Etichetta:InsideOut Music

Tracklist

  1. WE'RE NOT AN ISLAND
  2. MORNING FREEDOM
  3. THE LESSON
  4. SO LONG
  5. A DAY WE SHARE
  6. THERE'S A FIRE IN ME
  7. CENTRAL DISTRICT
  8. FREEDOM SQUARE - INSTRUMENTAL
  9. I'M JUST A SOUND
  10. HANNAH
  11. IT'S MY ROAD
  12. IL REGNO
  13. ONIRO
  14. LA LEZIONE
  15. MAYDAY
  16. LA DANZA DEGLI SPECCHI
  17. IL CIELO CHE C'È
  18. QUARTIERE GENERALE
  19. FREEDOM SQUARE - INSTRUMENTAL
  20. DALLA TERRA ALLA LUNA
  21. LE COSE BELLE
  22. BIG BANG

Line up

  • Alessandro Scaglione: keyboards, Hammond, Moog
  • Lucio Fabbri: violin
  • Patrick Djivas: bass
  • Franz Di Cioccio: lead vocals, drums
  • Marco Sfogli: guitars
  • Roberto Gualdi: drums
  • Alberto Bravin: keyboards, backing vocals

Voto medio utenti

Ci sarebbero tante cose da dire su questo (inatteso) “Emotional Tattoos”, ma proverò a concentrarmi esclusivamente su quelle che ritengo più importanti.

A scanso di equivoci, preciso subito che se siete alla ricerca di un nuovo “Storia Di Un Minuto”, “Per Un Amico” o “L’Isola Di Niente” siete parecchio fuori strada - nonostante la doppia versione italiano/inglese del full-length avesse lasciato intuire qualcosa del genere. Della formazione storica è rimasta “solo” la sezione ritmica (Franz Di Cioccio e Patrick Djivas, comprensibilmente preponderanti pure nel mix) e quindi anche sul fronte melodico/armonico - malgrado la line-up di tutto rispetto - sono lontane quelle intuizioni che quaranta e passa anni fa avevano reso grande la Premiata Forneria Marconi in tutto il mondo.

Ma la cosa che più di tutte mi ha lasciato perplesso è la (quasi totale) mancanza di quella dimensione “divertente e divertita”, mediterranea, talvolta teatrale, che da sempre ha caratterizzato la musica degli italiani. L’atmosfera che si respira è per lo più “triste”, rassegnata, cosa resa ancora più marcata dalle liriche, che nel complesso sono ben congeniate.
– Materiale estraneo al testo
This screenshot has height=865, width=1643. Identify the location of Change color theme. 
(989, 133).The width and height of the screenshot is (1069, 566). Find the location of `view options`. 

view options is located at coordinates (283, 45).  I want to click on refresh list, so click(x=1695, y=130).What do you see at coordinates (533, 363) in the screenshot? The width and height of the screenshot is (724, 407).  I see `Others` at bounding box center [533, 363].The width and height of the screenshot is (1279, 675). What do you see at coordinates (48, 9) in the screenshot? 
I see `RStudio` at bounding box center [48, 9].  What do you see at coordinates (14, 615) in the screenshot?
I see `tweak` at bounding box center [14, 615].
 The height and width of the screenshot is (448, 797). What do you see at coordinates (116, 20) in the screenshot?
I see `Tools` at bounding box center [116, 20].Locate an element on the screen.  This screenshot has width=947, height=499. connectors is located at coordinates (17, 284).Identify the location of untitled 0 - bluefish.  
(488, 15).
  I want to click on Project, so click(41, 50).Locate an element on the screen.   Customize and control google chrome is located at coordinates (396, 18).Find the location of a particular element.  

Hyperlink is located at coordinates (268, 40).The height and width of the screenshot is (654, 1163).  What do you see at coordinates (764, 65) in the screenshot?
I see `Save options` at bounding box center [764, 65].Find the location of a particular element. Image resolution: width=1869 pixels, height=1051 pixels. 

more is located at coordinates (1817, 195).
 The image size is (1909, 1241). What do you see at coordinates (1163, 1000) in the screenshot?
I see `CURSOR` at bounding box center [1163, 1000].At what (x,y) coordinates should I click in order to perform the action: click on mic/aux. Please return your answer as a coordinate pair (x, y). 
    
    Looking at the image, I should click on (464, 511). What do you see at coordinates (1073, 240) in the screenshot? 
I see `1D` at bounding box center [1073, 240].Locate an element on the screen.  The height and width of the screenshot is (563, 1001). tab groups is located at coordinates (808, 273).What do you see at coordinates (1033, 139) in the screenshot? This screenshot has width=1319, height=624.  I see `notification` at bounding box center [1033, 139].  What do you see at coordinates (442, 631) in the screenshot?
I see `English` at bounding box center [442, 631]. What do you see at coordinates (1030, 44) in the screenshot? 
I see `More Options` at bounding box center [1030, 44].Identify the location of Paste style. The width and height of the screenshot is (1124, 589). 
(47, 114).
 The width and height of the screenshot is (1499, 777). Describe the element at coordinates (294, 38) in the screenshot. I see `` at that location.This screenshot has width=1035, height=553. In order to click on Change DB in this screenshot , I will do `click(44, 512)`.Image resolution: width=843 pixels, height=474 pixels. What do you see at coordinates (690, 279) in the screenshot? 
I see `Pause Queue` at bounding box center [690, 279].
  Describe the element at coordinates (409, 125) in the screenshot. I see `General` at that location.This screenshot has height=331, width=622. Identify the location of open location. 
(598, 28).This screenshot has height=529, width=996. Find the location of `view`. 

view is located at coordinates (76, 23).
E la musica, inevitabilmente, ne risente…

L’inizio non è propriamente “col botto”: “We’re Not An Island”/”Il Regno” rimanda al cantautorato di classe ma fa più New Trolls che PFM. “Morning Freedom”/”Oniro” si muove sulla stessa lunghezza d’onda, con arrangiamenti che riecheggiano il meraviglioso “Fabrizio De André In Concerto” e con un breve ma piacevole break strumentale. “The Lesson”/”La Lezione” è più dinamica ma ancora non del tutto convincente (menzione speciale per Marco Sfogli che ci mette tanto “del suo” per indorare la pillola), così come la successiva “So Long”/”Mayday” ancora ancorata al pop meno ricercato (mi è venuto in mente Phil Collins). Va decisamente meglio con “A Day We Share”/”La Danza Degli Specchi”, tra gli apici dell’album, dove per alcuni magici momenti incontriamo quella “dimensione” sopra descritta che fanno ben sperare per i minuti successivi e che incoraggiano l’ascolto. Ma “There’s A Fire In Me”/”Il Cielo Che C’è” smorza ancora una volta i toni per sfociare nella già sentita “Central District”/”Quartiere Generale” che, nonostante il piglio “combat” da concerto del Primo Maggio, funziona. La strumentale “Freedom Square” è un altro episodio degno di nota, avvicinabile a classici del calibro di “È Festa” o “La Luna Nuova” e prelude alla convenzionalissima “I’m Just A Sound”/”Dalla Terra Alla Luna”, “salvata in corner” da un ambizioso intermezzo strumentale. “Hannah”/”Le Cose Belle” non va proprio giù, sembra di ascoltare un b-side dei Dire Straits, prima della conclusiva “It’s My Road”/”Big Bang”, di ispirazione Eighties, tanto patinata quanto “groovy” alla maniera dei Toto più ammiccanti.

È brutto fare paragoni, ma penso che abbiano fatto di gran lunga meglio i Kansas. Non è il disco che avrei voluto sentire da questa storica formazione, non ho voglia di riascoltarlo e il voto in calce è parzialmente regalato.

Questa è la PFM del 2017. Prendere o lasciare.